**Records to process:**

....................

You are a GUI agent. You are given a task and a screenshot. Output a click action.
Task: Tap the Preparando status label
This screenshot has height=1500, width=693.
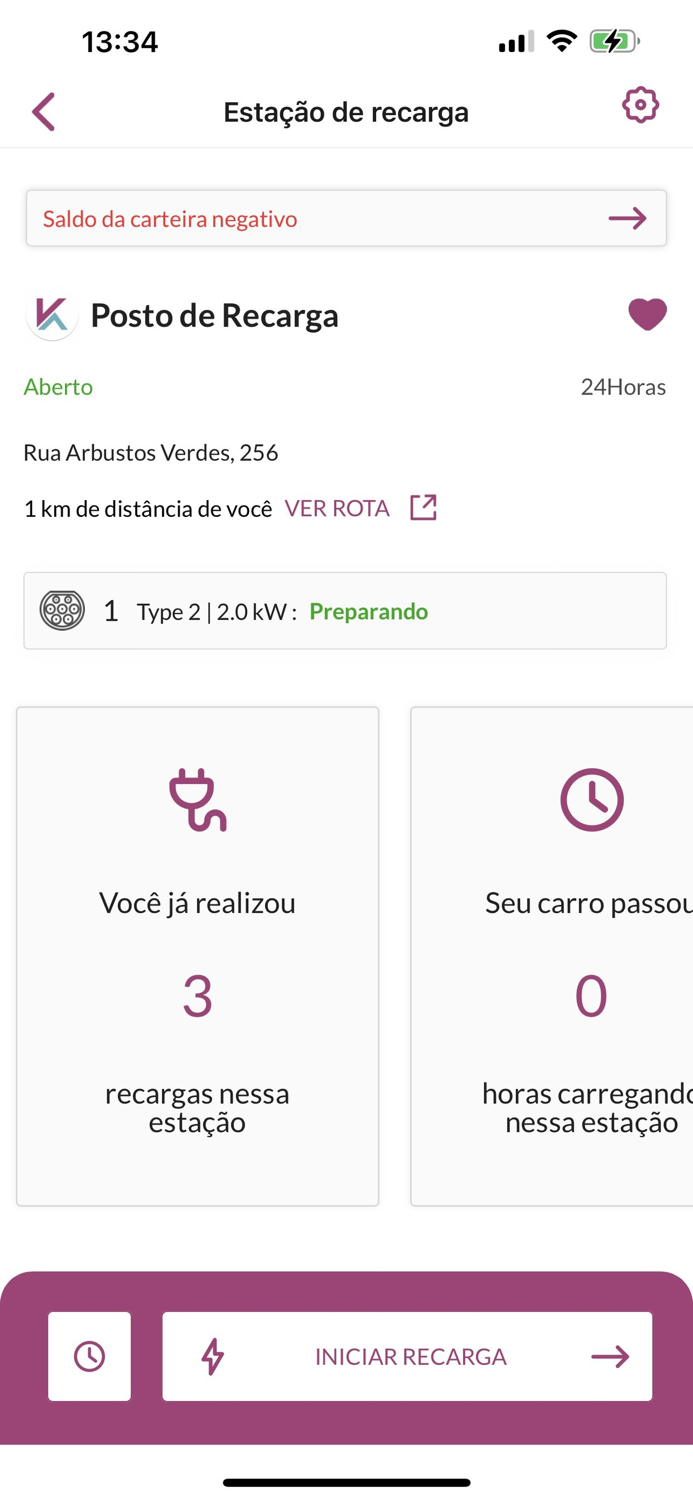(369, 611)
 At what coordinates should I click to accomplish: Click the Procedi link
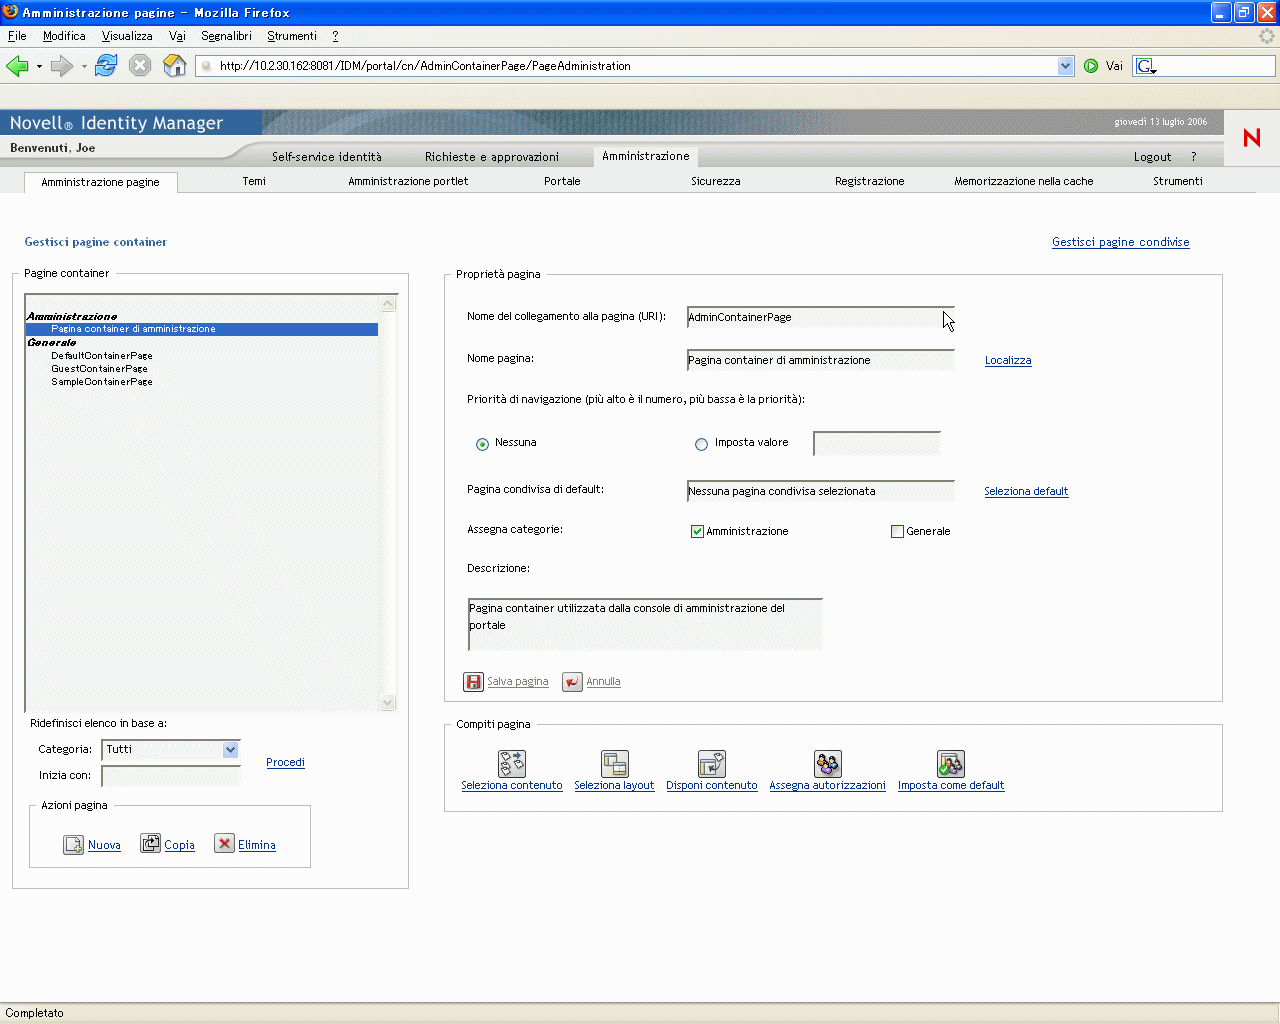click(x=285, y=763)
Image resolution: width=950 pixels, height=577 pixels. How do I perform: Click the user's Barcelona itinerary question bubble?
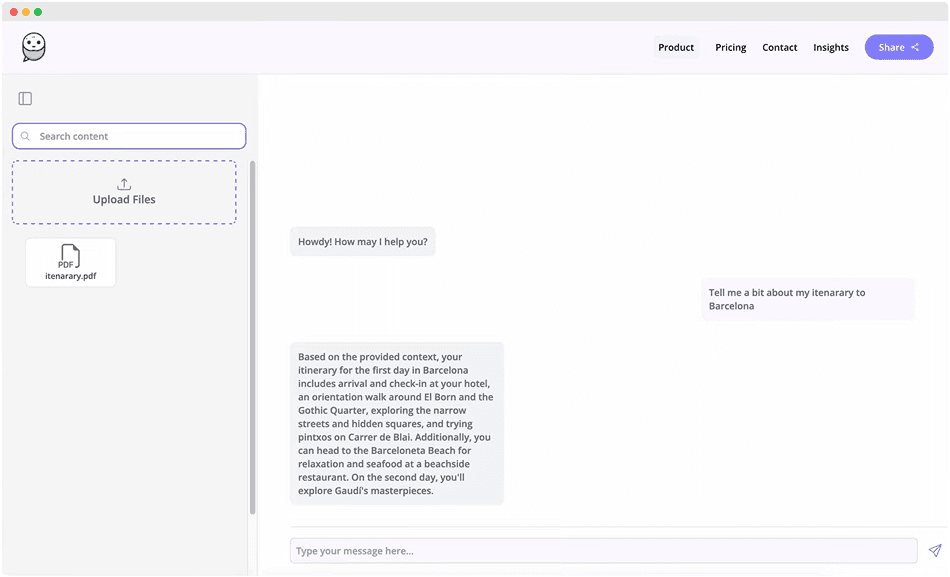point(808,299)
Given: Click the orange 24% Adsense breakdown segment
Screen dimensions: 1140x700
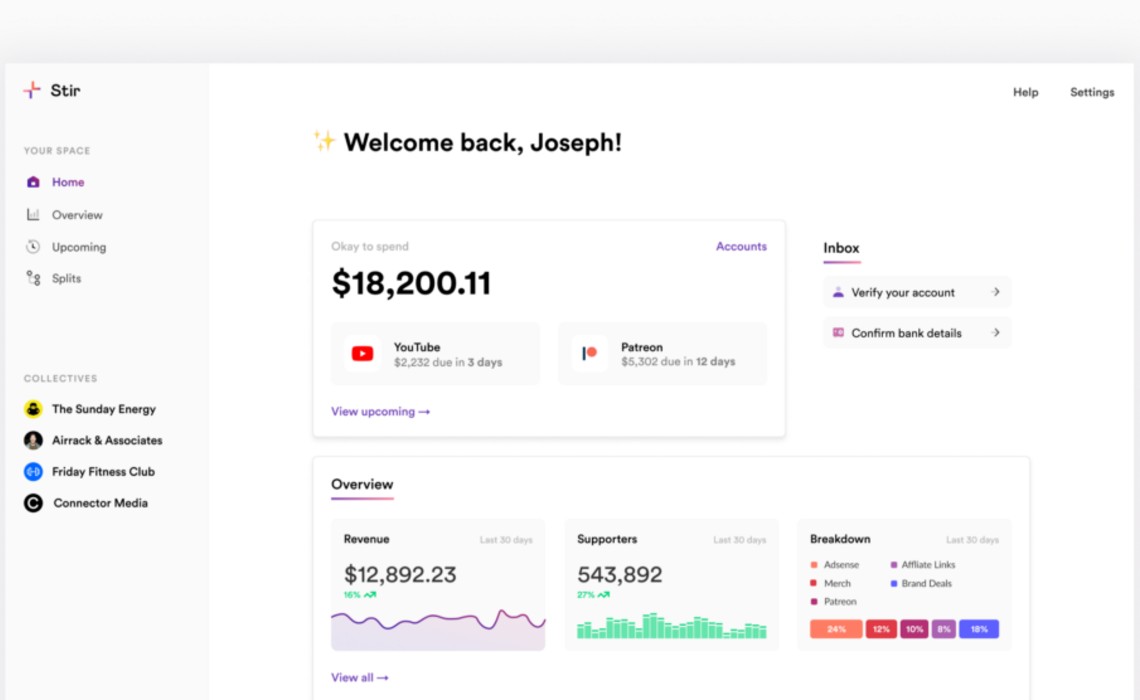Looking at the screenshot, I should [x=836, y=629].
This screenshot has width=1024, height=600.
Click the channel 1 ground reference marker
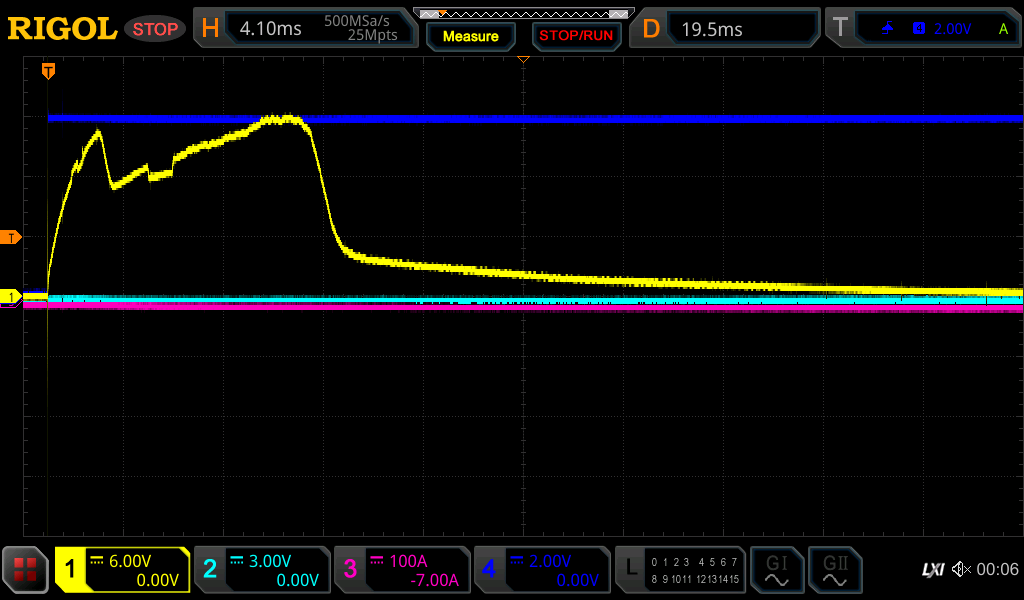point(11,297)
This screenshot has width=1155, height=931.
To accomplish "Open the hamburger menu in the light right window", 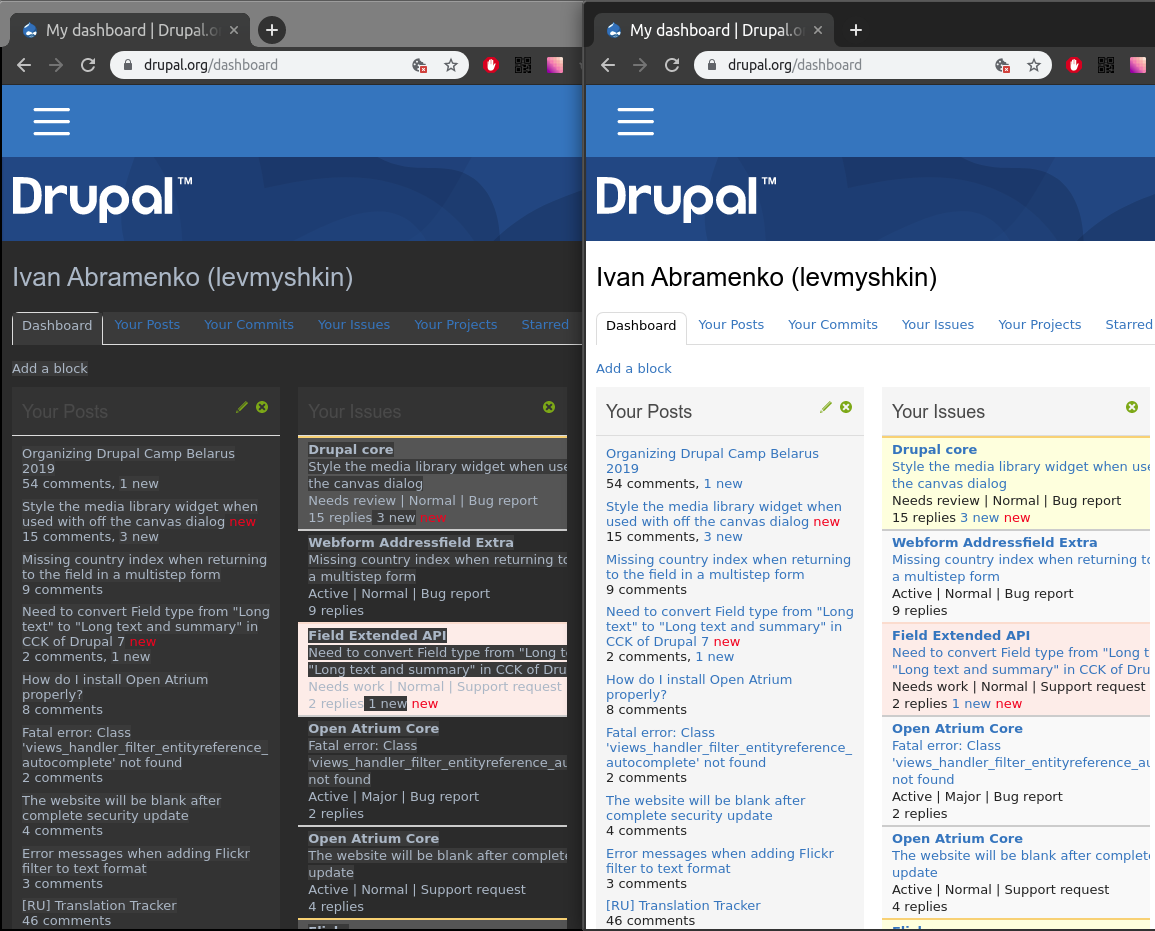I will pyautogui.click(x=635, y=121).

....................

**Goal of the exercise:** The copy should hold only the lines from the one with "This screenshot has height=1500, width=693." through the one with "This screenshot has width=1155, height=931.", exactly as they stand above. Leave out the pictures.

**Reply to the task:**
This screenshot has height=1500, width=693.
(369, 611)
 At what coordinates should I click to accomplish: Click the Procedi link
click(x=285, y=763)
Image resolution: width=950 pixels, height=577 pixels. How do I perform: Click the user's Barcelona itinerary question bubble?
point(808,299)
Given: Click the orange 24% Adsense breakdown segment
Screen dimensions: 1140x700
Looking at the screenshot, I should [x=836, y=629].
This screenshot has width=1024, height=600.
Click the channel 1 ground reference marker
point(11,297)
This screenshot has width=1155, height=931.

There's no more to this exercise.